Thursday, October 04, 2012

Social Justice vs Biblical Justice Part II

God created us all different. We have various talents, aptitudes, and skills. Because of this, some individuals produce and earn more wealth than others. As social justice advocates obsess about eliminating all economic inequality, they are at war with the very nature of God’s creation.

This does not mean that we do not have to care for the needs of others. Scripture is very clear about that. It just does not say we should insist that the government take over what is our responsibility.

The Bible does not condemn economic inequality. The book of Proverbs makes it clear that some people are poor due to their own choices. There is nothing unjust with people reaping what they sow, whether wealth or poverty.

Neither did Jesus condemn this inequality. He did indeed warn about the trappings of material wealth; He commanded compassion toward the poor and suffering.

Jesus also told His disciples that they’d always have the poor with them. (Matthew 26:11) In the parable of the talents (Matthew 25:24-30) He condemned the failure to use one’s God-given talents – whether many or few, exceptional or ordinary – by having a lord take money from the one who had the least and give it to him who had the most, thereby increasing economic inequality.

One more scriptural example concerns the general way that God works with mankind. In the Old Testament, God worked directly through the nation of Israel. If a person wanted to know God, he had to go through that one nation. 

After Israel rejected Christ as their Messiah, God turned to individuals, both Jews and Gentiles. We no longer come to God through a nation. God wants His work done by individual people.

If we, as individuals, demand that our government do the work that we should be doing, we are also going against God’s plan. Any money the government has must be taken from someone who earned it. That person then has less money to do the work that God called him to do.

The mission of our Lord Jesus Christ was to redeem us, not redistribute our property to create economic equality. Those who like to paint the conservatives with the brush of heartlessness miss the larger point. Conservatives care. They want more of their own money to do more of the work God has given them. They see the fallacy in demanding the government confiscate wealth with the purpose of providing for the needy. That removes the compassion and the poor are still poor.

Labels: , , , , ,

Tuesday, October 02, 2012

Social Justice vs Biblical Justice Part I

I have struggled with the tenets of social justice for a long time. They sound good and right. We should care for the poor and hungry. I try to wrap my mind around the different approaches to caring for these people. In the end, I must come back to Scripture and consider what God has laid out for us.

Take the story of the Good Samaritan. (Luke 10) A priest and a Levite chose to walk past a man who had been robbed, beaten and left to die. They even crossed over and passed on the other side.

When the Samaritan came by, however, he had compassion on him. He bound his wounds, placed him on his own beast, took him to an inn and cared for him. When he departed the next day, he paid the innkeeper, asked him to care for the injured man and promised to repay any additional costs.

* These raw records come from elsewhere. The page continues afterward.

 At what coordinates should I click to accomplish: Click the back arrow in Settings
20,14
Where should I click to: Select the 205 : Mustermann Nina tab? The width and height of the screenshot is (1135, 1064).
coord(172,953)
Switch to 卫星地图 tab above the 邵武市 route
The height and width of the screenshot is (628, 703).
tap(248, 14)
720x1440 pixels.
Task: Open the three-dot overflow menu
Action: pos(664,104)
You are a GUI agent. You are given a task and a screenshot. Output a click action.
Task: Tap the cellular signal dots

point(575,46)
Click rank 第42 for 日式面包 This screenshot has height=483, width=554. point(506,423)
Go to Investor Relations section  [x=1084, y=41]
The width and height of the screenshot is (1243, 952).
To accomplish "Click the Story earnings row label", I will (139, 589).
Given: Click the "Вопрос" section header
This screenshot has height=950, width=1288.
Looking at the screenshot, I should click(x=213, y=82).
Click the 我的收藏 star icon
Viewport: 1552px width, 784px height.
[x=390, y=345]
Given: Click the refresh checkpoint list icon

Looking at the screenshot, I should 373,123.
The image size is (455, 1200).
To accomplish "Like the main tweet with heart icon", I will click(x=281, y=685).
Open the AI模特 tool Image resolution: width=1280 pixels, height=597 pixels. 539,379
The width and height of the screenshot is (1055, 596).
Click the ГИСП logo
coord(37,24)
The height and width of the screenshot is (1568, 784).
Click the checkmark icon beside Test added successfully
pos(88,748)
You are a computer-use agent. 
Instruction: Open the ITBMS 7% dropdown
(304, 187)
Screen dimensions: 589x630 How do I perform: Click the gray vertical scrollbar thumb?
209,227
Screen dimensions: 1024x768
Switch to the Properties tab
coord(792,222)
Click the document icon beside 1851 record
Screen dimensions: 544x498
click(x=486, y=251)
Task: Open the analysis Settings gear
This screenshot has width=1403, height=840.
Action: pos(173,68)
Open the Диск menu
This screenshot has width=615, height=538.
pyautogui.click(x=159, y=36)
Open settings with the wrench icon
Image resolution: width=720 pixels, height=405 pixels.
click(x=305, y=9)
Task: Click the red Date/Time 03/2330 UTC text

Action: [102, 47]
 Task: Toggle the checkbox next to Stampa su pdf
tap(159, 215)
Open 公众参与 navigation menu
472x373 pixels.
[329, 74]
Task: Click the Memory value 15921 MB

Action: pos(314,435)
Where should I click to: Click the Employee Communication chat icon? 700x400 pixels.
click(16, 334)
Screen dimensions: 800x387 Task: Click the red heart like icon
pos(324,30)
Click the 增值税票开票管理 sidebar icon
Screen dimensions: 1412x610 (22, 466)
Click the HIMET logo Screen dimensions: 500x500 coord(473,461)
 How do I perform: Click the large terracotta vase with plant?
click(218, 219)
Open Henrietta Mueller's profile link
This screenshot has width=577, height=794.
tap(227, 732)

Now, consider this: If the Samaritan had embraced “social justice,” he would have acted differently. He might have lobbied the government for aid to the injured. He would have argued that the robbers were the real victims due to an unjust economic system. He would have claimed they were oppressed by the capital class.

To bring justice to the oppressed, this Samaritan would have advocated a redistribution of wealth. He would suggest higher taxes on the rich to fund necessary social programs, thereby making society a more equitable place.

If this Samaritan were a social justice advocate, he would probably not pay this man’s medical bills, but would demand that the community, state or the rich should pay them. He would remind us that this is an example of class struggle where we are all victims of an unjust system. Rather than doing something to help the poor man, he demonstrates as a “voice of the voiceless” and works toward social change.

In the end, this is not so much about helping the wounded man as it is about using him - using him to make a case for wealth redistribution.

Biblical justice, on the other hand, does not have the dismantling of class structure as its primary goal. Evil is condemned, but evil occurs at all levels of society. Leviticus 19:15 tells us “Do not pervert justice; do not show partiality to the poor or favoritism to the great, but judge you neighbor fairly.”

To quote Dr. Mark W. Hendrickson, “Biblical Justice not only means that nobody is to be picked on because he is poor or favored because he is rich, but that (contrary to the doctrine of social justice) nobody is to be picked on because he is rich or favored because he is poor.”

He goes on to state, “The fundamental error of today’s social justice practitioners is their hostility to economic inequality, per se. Social justice theory fails to distinguish between economic disparities that result from unjust deeds and those that are part of the natural order of things. All Christians oppose unjust deeds…But it isn’t necessarily unjust for some people to be richer than others.”